[BioC] GRanges list and reduce function

Martin Morgan mtmorgan at fhcrc.org
Fri Aug 15 16:56:34 CEST 2014


On 08/15/2014 03:20 AM, Asma rabe wrote:
> Hi ,
>
>
> I need a Granges object with exons data for  few chromosomes, i got Granges
> list of transcripts and their exons as follows:
>
>
> library("TxDb.Hsapiens.UCSC.hg19.knownGene")
>
> txdb<-TxDb.Hsapiens.UCSC.hg19.knownGene
>
> tx_Exons<-exonsBy(txdb)
>
>
>
> 1-How to use reduce on Granges list?how to get the unique exons only and
> exclude redundant exons?
>

I'm not sure what this means -- you've asked for exons grouped by transcript, 
and there are not 'extra' exons in each transcript.
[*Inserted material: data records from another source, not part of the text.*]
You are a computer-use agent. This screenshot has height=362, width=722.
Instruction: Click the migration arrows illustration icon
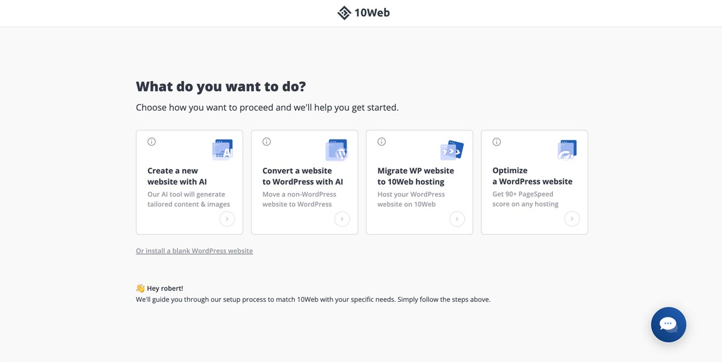(452, 150)
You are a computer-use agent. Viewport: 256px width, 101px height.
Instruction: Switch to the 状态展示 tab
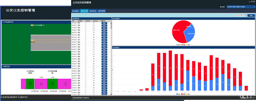(x=75, y=11)
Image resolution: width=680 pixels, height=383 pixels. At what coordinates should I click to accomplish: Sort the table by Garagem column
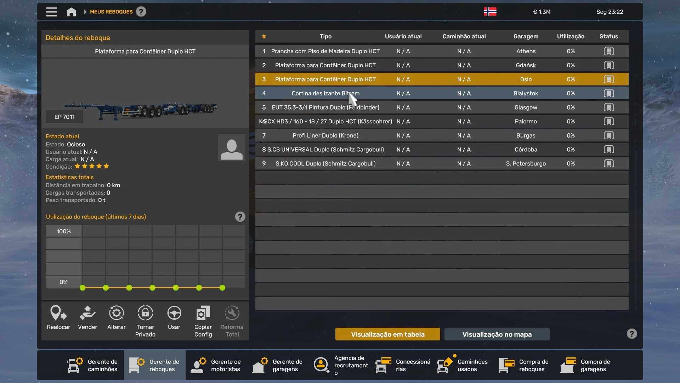pos(526,36)
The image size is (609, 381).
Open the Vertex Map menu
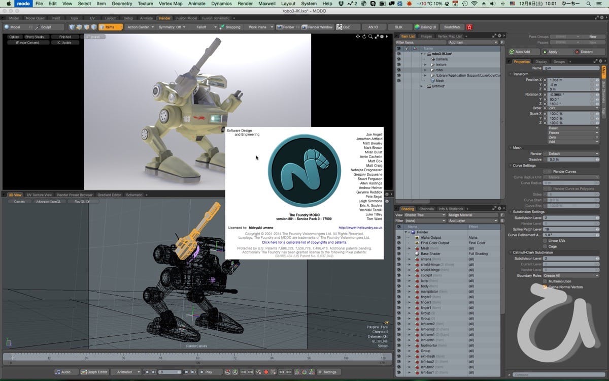[171, 4]
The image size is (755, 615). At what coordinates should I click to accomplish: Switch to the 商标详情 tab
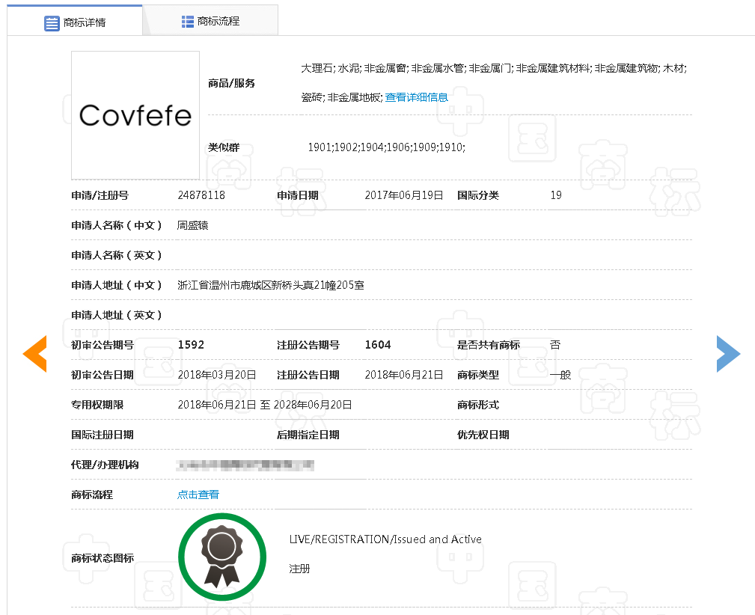pyautogui.click(x=84, y=22)
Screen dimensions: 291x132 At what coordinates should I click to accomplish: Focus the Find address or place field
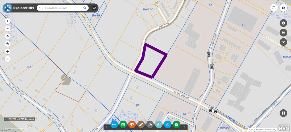click(x=62, y=8)
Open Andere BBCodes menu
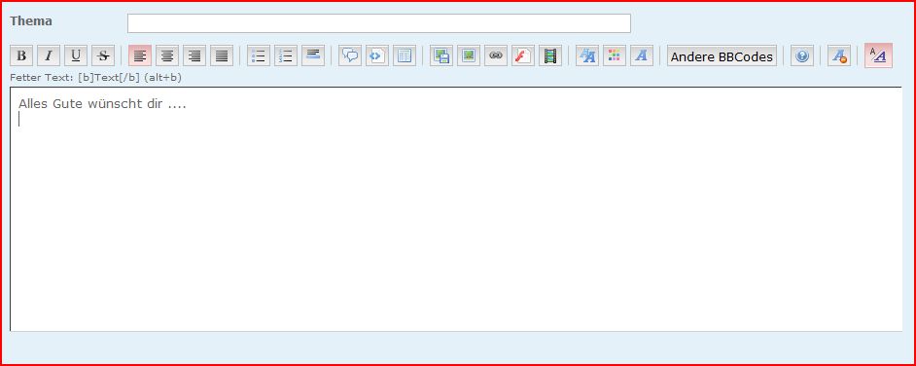The height and width of the screenshot is (366, 916). pyautogui.click(x=722, y=56)
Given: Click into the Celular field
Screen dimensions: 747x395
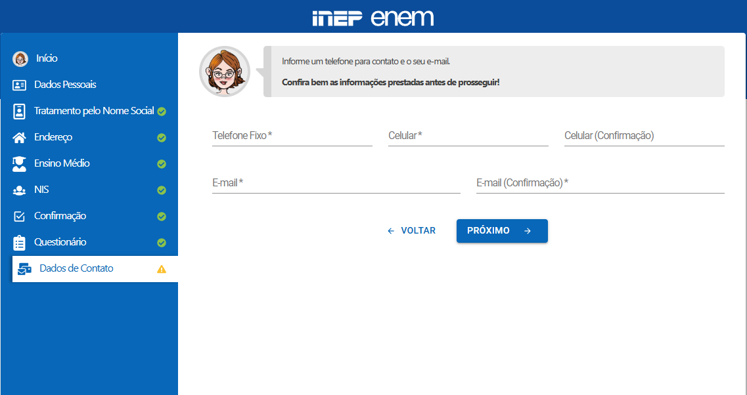Looking at the screenshot, I should pos(468,136).
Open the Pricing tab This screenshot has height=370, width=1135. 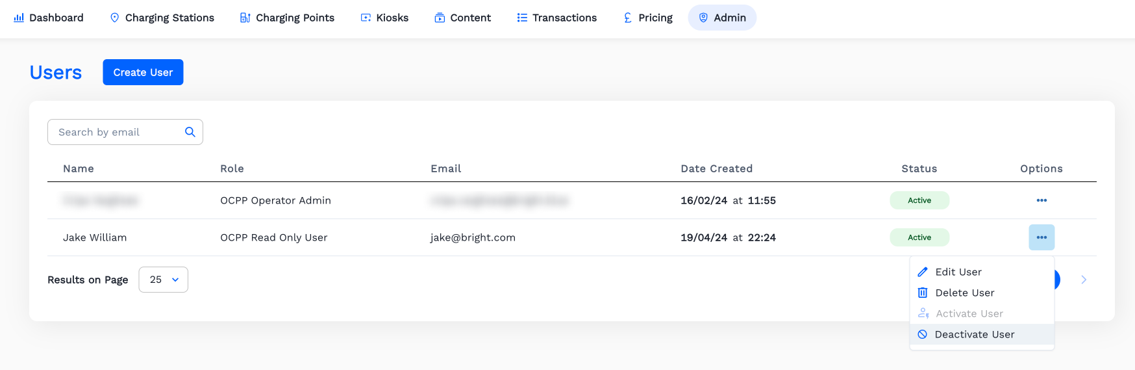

Did you want exonsBy(txdb, 
"gene") ?

reduce(tx_Exons) reduces within each transcript (list element); I'm not sure 
what you'd really like to do?

>
> 2-How to select exons of certain chromosomes only ex: chr10? i tried the
> following but i wonder why i got  GRnages list with empty Grange lists??

if you want to select transcripts where all exons are in certain chromosomes, 
note that

   seqnames(tx_Exonss) %in% "chr10"

returns an RleList, and

   all(seqnames(tx_Exons) %in% "chr10")

asks element-wise whether all elements of each Rle are TRUE, returning a logical 
vector of the same length as tx_Exons. So

   tx_Exons[all(seqnames(tx_Exons) %in% "chr10")]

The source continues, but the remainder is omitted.